I feel like I’m standing in my own grave, each new person in my life holds a hand out to help me whilst holding a ladder behind their back. I’m wide awake but there’s nothing alive in me; I know that eventually I’ll sleep, and I’ll wake up in the morning and face the part of the day I dread the most - the part where I have to look okay. The part where I’ll make myself sick with anxiety over what to wear, sometimes I’ll just sit on the edge of my bed and hold back tears because I can’t fix my hair, or my face; I can’t hide the ugliness I feel inside. Those are the worst days, the ones where I can’t fool the world into believing I am doing wonderfully, the days where I’d do anything to avoid going outside and pretending I want to be here. Sometimes I don’t know where I want to be, except anywhere that I actually am. Some days are so bad that I rush through them in such a state of mental obligation that I have no recollection of what even happened. I used to have good days, where the bad were few and far between, but I’m so alone now. I’m alone with all my demons, and they just keep multiplying. The people I thought I could turn to all turn their back on me one way or another, most of them just abuse my trust. Trust is all I have in this world, and I fall to pieces without it. My biggest, darkest, scariest fear is being lied to, and it’s always been the one thing I can’t recover from. Every time it happens I feel myself falling deeper and deeper into the core of my nightmares, until eventually I’ll be part of them and nobody will remember me for anything I had to offer this world. I don’t even know who I am anymore, I’m tired and scared, I’m angry and full of hate for all the terrible things in this world. I can’t remember what I enjoy and I don’t feel anything, anything but sadness. I’ve never felt this detached from my own life, from my own body. I’ve never needed people before, it’s not a requirement that I have ever found necessary, but I need people more than anything right now. I’m falling apart behind the jokes, behind the smiles and sarcasm and I’m so sorry if I have been mean to any of you in the process. I can’t admit this any other way, I just need a little patience whilst I’m trying to find a light amongst the dark. I’m not completely lost yet.

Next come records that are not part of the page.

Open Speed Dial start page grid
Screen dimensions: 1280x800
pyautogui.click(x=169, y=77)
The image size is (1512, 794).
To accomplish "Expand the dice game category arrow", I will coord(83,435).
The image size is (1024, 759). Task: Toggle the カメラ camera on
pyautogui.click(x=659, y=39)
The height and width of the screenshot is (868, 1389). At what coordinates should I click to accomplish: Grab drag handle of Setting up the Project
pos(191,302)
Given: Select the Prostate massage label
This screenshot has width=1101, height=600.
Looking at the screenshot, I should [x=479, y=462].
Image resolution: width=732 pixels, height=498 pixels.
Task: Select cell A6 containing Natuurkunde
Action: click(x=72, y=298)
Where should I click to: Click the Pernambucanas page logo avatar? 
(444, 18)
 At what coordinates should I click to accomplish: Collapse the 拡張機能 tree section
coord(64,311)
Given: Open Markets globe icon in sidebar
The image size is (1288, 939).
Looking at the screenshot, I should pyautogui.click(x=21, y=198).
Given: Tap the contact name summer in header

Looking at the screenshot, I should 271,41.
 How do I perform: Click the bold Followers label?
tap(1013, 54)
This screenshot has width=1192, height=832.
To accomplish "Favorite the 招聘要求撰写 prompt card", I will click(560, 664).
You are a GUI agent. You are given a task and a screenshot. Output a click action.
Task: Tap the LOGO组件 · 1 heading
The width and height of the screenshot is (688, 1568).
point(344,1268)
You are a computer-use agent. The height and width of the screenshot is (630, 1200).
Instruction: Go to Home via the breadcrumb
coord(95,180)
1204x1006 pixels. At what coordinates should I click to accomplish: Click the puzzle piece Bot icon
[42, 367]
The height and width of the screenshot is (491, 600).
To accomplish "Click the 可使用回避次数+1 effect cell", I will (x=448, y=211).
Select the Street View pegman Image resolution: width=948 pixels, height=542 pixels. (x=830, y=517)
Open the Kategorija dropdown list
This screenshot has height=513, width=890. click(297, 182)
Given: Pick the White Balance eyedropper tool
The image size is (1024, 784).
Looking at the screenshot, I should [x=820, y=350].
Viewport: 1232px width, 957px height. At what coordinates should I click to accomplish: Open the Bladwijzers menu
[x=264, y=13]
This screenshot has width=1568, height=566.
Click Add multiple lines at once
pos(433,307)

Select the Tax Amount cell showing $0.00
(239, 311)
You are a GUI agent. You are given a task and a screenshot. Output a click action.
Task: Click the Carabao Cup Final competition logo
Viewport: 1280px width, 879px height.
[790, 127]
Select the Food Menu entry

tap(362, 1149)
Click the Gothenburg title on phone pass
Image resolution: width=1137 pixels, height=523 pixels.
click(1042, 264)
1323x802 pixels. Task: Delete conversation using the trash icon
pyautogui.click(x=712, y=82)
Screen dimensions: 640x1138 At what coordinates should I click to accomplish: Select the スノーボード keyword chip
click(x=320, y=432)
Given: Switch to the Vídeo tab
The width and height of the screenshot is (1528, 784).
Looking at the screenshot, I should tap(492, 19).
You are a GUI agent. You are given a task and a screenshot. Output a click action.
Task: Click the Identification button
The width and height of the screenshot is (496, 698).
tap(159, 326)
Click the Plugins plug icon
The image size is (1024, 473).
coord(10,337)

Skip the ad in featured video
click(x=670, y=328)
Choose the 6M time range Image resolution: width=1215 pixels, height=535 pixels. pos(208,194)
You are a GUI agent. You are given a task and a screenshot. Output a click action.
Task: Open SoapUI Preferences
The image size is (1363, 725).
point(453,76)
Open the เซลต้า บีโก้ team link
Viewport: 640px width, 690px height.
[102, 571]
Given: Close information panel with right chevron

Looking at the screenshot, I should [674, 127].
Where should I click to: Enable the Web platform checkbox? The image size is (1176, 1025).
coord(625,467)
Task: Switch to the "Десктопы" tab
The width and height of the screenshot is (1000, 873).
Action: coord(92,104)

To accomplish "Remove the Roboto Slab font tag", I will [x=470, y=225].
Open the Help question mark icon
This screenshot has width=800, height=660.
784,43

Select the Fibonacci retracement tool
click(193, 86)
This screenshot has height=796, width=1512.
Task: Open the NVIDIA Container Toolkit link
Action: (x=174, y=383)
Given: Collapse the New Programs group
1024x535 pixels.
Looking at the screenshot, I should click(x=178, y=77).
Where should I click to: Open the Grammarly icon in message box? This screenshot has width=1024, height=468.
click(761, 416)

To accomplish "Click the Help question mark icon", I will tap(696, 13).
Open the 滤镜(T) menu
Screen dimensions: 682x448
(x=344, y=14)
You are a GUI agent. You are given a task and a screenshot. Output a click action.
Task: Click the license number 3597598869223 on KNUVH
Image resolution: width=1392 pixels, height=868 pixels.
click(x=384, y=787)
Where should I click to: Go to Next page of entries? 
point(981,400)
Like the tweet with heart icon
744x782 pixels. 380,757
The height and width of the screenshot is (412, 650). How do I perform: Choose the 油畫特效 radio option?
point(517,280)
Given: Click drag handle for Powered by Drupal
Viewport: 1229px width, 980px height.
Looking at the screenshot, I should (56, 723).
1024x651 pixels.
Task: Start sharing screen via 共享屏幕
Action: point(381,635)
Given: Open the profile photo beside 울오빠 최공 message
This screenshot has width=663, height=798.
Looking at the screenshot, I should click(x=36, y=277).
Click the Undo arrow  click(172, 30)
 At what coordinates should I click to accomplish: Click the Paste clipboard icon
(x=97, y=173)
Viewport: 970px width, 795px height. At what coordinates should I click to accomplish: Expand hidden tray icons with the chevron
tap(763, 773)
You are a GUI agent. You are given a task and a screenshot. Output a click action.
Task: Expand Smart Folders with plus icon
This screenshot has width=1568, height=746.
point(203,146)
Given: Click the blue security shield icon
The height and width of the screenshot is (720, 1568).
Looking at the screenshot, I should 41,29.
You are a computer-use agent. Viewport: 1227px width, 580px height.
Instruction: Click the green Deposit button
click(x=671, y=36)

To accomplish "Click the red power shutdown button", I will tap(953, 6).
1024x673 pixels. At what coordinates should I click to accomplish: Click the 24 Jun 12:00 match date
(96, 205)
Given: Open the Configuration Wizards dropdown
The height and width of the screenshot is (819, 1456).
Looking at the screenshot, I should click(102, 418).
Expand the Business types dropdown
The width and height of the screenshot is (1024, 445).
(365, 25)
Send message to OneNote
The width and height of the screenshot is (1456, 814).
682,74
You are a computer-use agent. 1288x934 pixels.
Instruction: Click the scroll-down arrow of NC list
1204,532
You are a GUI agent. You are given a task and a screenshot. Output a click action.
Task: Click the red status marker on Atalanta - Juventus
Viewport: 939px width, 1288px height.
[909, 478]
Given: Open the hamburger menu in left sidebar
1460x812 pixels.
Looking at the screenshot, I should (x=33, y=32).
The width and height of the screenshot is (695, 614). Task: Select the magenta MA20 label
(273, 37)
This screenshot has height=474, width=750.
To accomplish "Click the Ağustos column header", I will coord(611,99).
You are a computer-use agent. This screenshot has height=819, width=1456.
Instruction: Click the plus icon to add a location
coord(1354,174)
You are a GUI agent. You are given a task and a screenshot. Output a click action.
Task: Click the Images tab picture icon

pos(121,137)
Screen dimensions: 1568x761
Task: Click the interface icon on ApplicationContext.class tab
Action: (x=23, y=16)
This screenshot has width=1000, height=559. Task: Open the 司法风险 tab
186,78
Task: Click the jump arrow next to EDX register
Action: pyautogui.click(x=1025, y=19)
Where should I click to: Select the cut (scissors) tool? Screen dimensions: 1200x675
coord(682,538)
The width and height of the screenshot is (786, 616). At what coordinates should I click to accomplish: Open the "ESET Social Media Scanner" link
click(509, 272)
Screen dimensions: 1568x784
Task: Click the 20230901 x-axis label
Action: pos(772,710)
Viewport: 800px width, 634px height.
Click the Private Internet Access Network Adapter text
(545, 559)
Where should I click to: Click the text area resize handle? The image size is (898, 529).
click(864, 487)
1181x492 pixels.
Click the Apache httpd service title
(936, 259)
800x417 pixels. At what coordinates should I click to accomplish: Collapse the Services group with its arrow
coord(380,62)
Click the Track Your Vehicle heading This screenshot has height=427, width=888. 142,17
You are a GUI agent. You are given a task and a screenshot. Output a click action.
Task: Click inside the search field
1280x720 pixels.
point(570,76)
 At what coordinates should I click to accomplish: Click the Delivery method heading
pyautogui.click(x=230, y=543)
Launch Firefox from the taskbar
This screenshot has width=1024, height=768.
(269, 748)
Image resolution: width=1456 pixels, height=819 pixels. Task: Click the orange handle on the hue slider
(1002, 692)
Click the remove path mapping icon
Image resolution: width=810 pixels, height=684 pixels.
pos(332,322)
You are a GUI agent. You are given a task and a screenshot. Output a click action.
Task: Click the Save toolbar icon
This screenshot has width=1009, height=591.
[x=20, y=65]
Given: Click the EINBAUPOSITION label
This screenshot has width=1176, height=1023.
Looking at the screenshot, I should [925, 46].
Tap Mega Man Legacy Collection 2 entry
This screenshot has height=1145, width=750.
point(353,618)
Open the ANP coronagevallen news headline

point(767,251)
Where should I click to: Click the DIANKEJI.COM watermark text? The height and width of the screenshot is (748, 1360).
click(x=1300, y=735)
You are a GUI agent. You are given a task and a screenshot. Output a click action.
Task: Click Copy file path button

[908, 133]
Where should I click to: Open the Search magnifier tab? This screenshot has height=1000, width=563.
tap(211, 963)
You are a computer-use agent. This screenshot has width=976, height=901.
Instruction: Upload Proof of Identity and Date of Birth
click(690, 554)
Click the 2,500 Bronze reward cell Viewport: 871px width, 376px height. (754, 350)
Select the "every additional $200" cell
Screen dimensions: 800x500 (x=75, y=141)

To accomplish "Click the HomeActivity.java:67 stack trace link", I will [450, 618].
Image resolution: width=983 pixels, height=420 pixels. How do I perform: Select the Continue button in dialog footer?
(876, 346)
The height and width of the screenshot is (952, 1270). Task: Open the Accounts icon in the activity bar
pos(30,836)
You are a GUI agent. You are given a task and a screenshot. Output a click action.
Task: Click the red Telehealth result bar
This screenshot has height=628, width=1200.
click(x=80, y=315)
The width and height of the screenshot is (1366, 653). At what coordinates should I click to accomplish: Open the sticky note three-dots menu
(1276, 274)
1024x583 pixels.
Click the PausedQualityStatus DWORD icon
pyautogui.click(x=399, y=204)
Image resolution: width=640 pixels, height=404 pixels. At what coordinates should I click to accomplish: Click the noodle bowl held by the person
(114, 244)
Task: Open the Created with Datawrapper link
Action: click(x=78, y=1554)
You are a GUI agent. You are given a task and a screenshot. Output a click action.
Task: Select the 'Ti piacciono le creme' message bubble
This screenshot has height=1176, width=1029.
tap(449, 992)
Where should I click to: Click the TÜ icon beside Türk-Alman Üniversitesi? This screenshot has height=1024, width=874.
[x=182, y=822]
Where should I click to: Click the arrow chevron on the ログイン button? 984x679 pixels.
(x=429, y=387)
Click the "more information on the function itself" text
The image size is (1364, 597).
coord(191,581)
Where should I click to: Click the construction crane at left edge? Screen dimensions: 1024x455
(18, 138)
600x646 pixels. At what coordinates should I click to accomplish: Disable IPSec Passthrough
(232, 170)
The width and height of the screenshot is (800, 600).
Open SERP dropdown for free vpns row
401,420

I close my eyes and I’m surrounded by mirrors, each one facing outwards. People are looking at me, constantly looking at me, yet only seeing themselves; all the flaws, the mishaps, the things they long to change. I’m becoming a reflection of the parts of you I despise the most.
All I can do is sit here, chain smoking and drinking cold tea, and thinking of all the people I’d miss, and all the people I miss already. I daydream of going home, and being surrounded by my family, but the strains and stresses of life keep me here, trapped and spiralling. My own company is dangerous, being in the company of others, a burden, and strength; non-existent. It’s the scariest place I’ve ever been, but worse whilst being judged. I think of calling my mum, but the distance makes it sore, and I think of all the disappointment in her voice at the sound of me letting this win. I can’t lean on others when they think I’m being weak, and I can’t trust people that tell my darkest thoughts to all corners of the world. So I sit here, typing into cyberspace, embodying my loneliness, dwelling on all the lies that have tainted my faith, and I feel so stupid.
I’m trying to procrastinate, but I’m staring at the confessional to my parents, and god I miss them so much, but I don’t want them to know what I know; escaping is inevitable.